Мать села напротив Мани.
– Доча, ты прости меня, – сказала Людмила. – Я сейчас серьезно думала и поняла, что я просто не имею права стоять на пути твоих решений. Я думаю, что ты на самом деле имеешь право выходить замуж за того, за кого хочешь. Завтра встречайся с Амином, послезавтра он полетит домой и спросит разрешения у своих родителей. И если они будут согласны, то и я благословляю вас.
– Мамочка!!! – взвизгнула радостная Маня и бросилась целовать и обнимать мать и, не чувствуя никакого подвоха, начала благодарить ее за то, что она передумала.
Людмила вышла из комнаты дочери, и счастливая Маня моментально уснула. И лишь Варя, притаившаяся в соседней комнате и еще не успевшая заснуть, почувствовала в этом всем неладное.
На следующий день Маня встретилась с Амином. Он очень волновался перед этой встречей, потому что наутро он улетал к родителям в Германию, чтобы побыть с ними и спросить разрешения на женитьбу.
Маня видела, что он был совершенно невыспавшимся: у него были красные глаза, потому что почти всю ночь он выстраивал для родителей безупречную систему аргументации, чтобы доказать то, что его Маша – невеста, которая подходит ему как никто другой. И к утру он решил, что все его аргументы вполне весомые, и только тогда он позволил себе поспать пару часов. Но сейчас, встретившись с Маней перед отъездом, он был совершенно счастлив: экзамены были сданы на «отлично» (и ему не придется краснеть перед отцом), скоро он увидит родных и совсем скоро он сможет жениться на своей любимой.
Маня тоже была счастлива. Она, счастливая, рассказала Амину о том, что мать дала согласие на их брак, и теперь она будет ждать его, Амина, в Москве, чтобы пожениться и быть вместе навсегда.
Маня взяла на работе отгул, поэтому они могли целый день гулять с Амином. Они болтались целый день по Москве, много смеялись, ели мороженое, катались на карусели, то и дело целовались, и им казалось, что во всем мире не было никого счастливей их двоих.
Вечером Амин проводил Маню домой и по привычке хотел сразу уйти, но Маня попросила его зайти и познакомиться с ее матерью.
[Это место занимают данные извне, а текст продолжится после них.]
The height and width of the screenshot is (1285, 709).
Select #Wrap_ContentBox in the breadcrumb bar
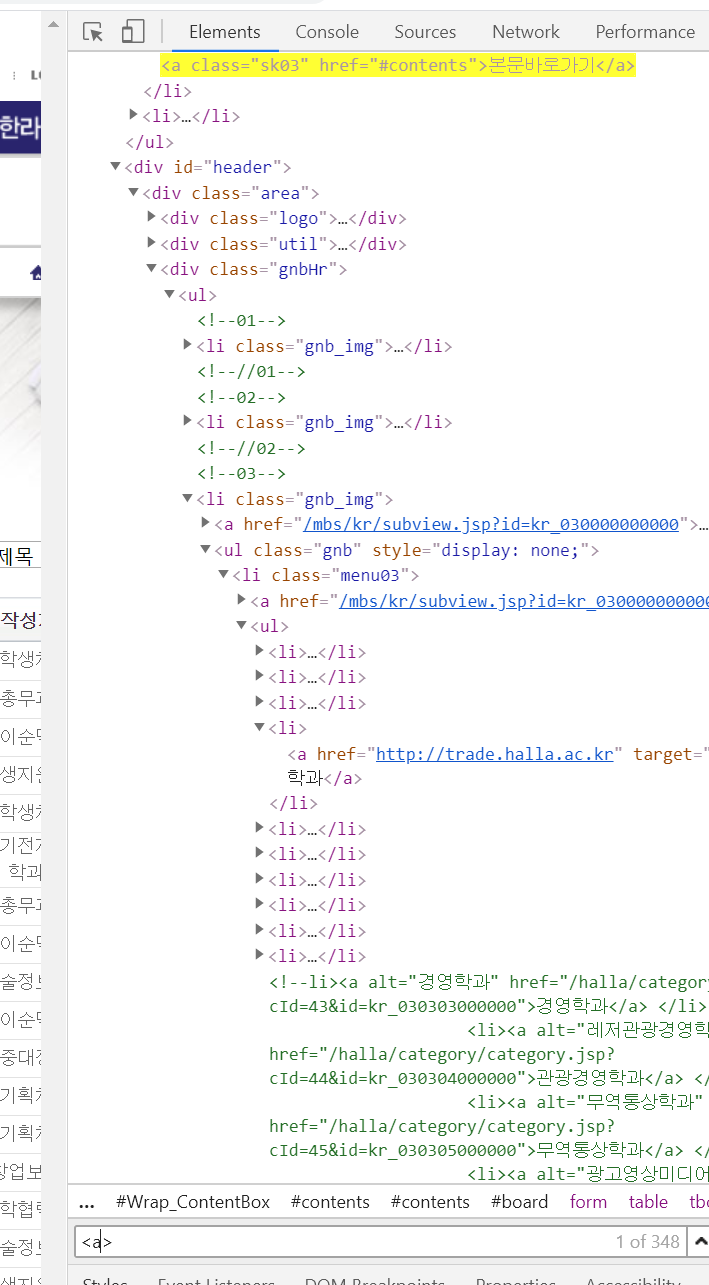click(x=192, y=1202)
И Амин согласился.
– Мамочка, это мой жених, мой Амин! – сияя, сказала Маня матери, едва они вошли в квартиру.
Людмила выглянула из своей комнаты и приветливо улыбнулась Амину:
– Добрый вечер, Амин!
– Добрый вечер, Людмила Егоровна! – солидно и радостно, пусть и немного волнуясь, ответил Амин.
– Приятно познакомиться, Амин!
– Давайте попьем чаю все вместе! – предложила счастливая от этой встречи Маня.
– Мне кажется, уже поздно, – ответил Амин.
– Да, действительно, уже поздновато, – согласилась Людмила. – Давайте так: когда Амин вернется от родителей, я устрою праздничный ужин, и мы все обсудим. Договорились?